Comparison Of Effects Of Different Buffers For Dna Fragment Elution From Agarose Gel

Abstract

Purification of nucleic acids is an essential procedure for most experiments in molecular biology because the presence of impurities can interfere with such molecular applications as restriction digestion, ligation, cloning, labeling sequencing, PCR and RT-qPCR. In order to solve this problem, several methods for purification of DNA fragments have been developed, such as those utilizing phenol-chloroform, paper strip and magnetic particles (for aqueous solutions); other methods include purifying DNA from fragments of agarose gel, known as the freeze-squeeze method.

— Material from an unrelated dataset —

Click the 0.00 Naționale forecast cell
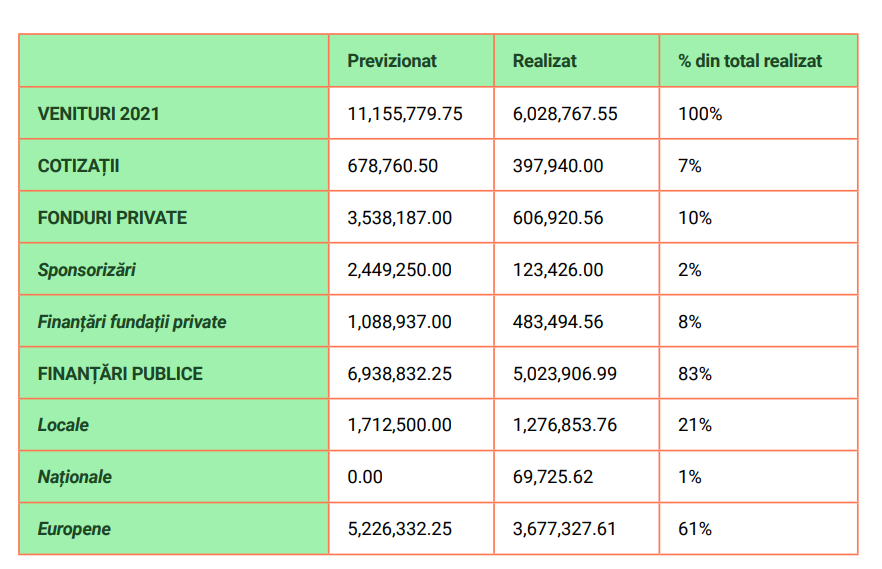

This method has been widely used for DNA purification but has the disadvantage of using low-melting point agarose or requiring high concentrations of DNA samples. Based on the above mentioned considerations and our needs for purifying and analyzing small fragments of DNA or molecules. Moreover, there are many kinds of buffer which are used as commercial kits buffers such as KI, Guanidine Hydrochloride (GuHCl), Guanidine Thyocynate (GuSCN), etc. In fact, it is important to emphasize that this thesis is to compare these buffer effects to the task. After go through many steps we gained the result that KI and GuSCN had as similar quality as commercial buffer. Although, KI always had the outstanding result when measured by NANODROP the out-come expressed by gel electrophoresis is more reliable than by NANODROP measurement. Therefore, GuSCN is the best one.